Depth of Winter
Page 9
Reading my mind, she started pulling the light cotton blanket from the foot of the bed. “Take this, the night is warm enough that I only need the sheet.”
“There’s another image I can carry through the night.” Gathering it from her, I stood there for a few seconds. “I’ll see you in the morning.”
Taking the mask from the bed, she reached up and took off my hat and slipped the thing over my face again. “Your disguise.”
Looking through the eyeholes, I took in the curves at her hips. “Right.”
“And if you change your mind . . .” She turned and began unzipping the flamenco dancer dress she was wearing; I took advantage of the moment to bolt for the door.
It was dark in the hallway, only a few of the candles on the stairs remaining lit. I stood there in the flickering, amber light and felt like a stranger in a strange land. My job had some relatively strict parameters, and even though I sometimes stretched them a bit, I was pretty much off the map now.

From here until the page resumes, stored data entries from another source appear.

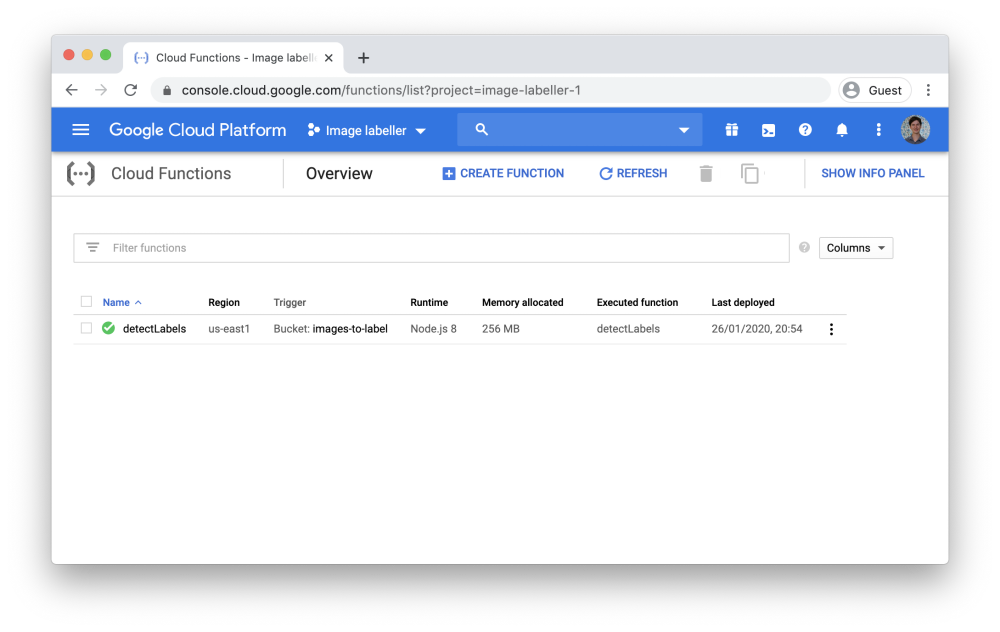
Task: Sort by the Name column header
Action: pyautogui.click(x=117, y=302)
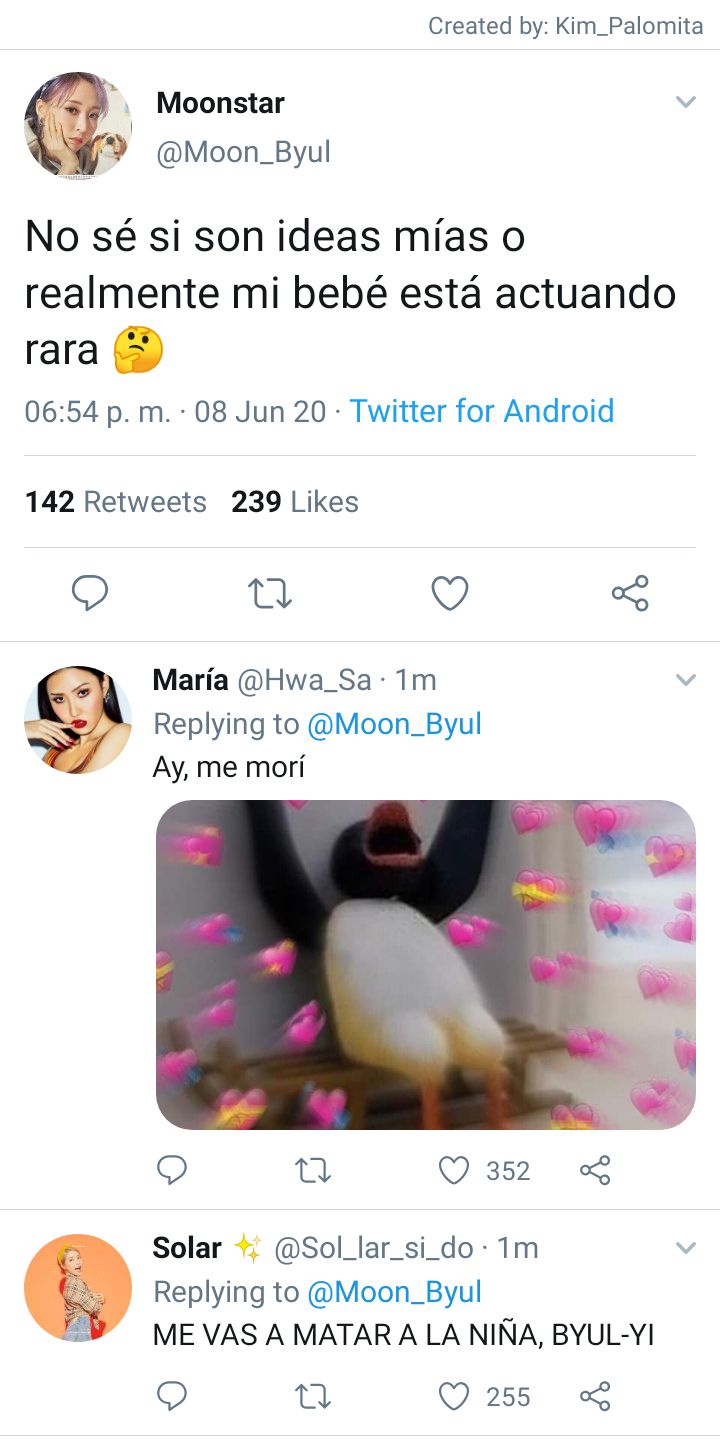The width and height of the screenshot is (720, 1448).
Task: View the 239 Likes list
Action: pos(295,502)
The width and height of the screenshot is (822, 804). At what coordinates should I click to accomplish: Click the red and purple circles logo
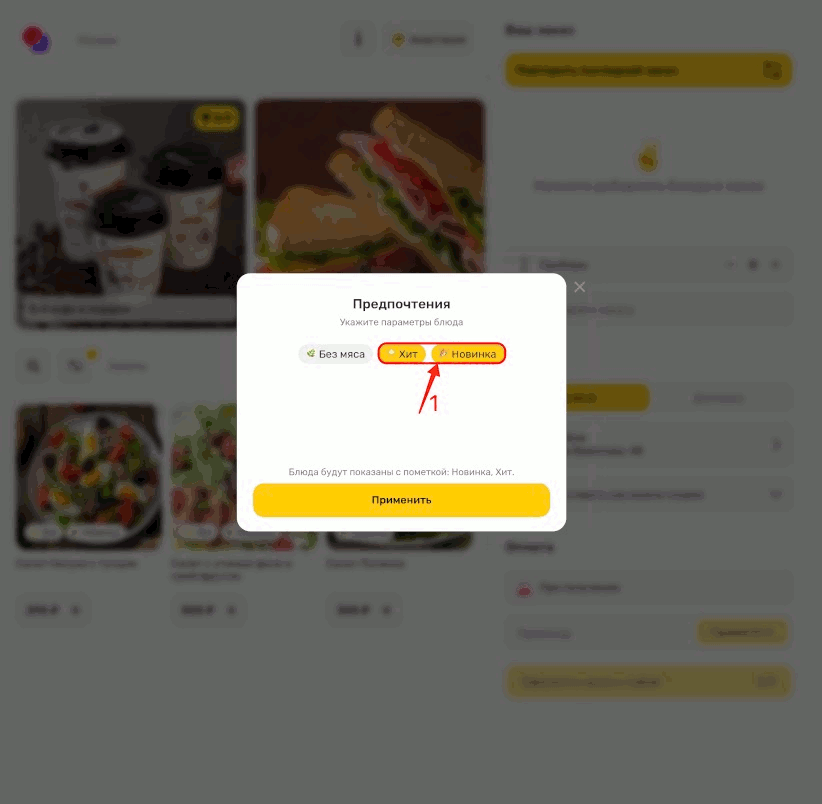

There was a buzzing in my head that I couldn’t seem to shake, a feeling that I was doing something wrong. Maybe I shouldn’t even be here. Maybe I was endangering my daughter’s life with all this cowboying. Maybe I should’ve stayed in El Paso for the backup that was probably desperately attempting to find me, but I knew the clock was running and whatever it took, I was going to see this through.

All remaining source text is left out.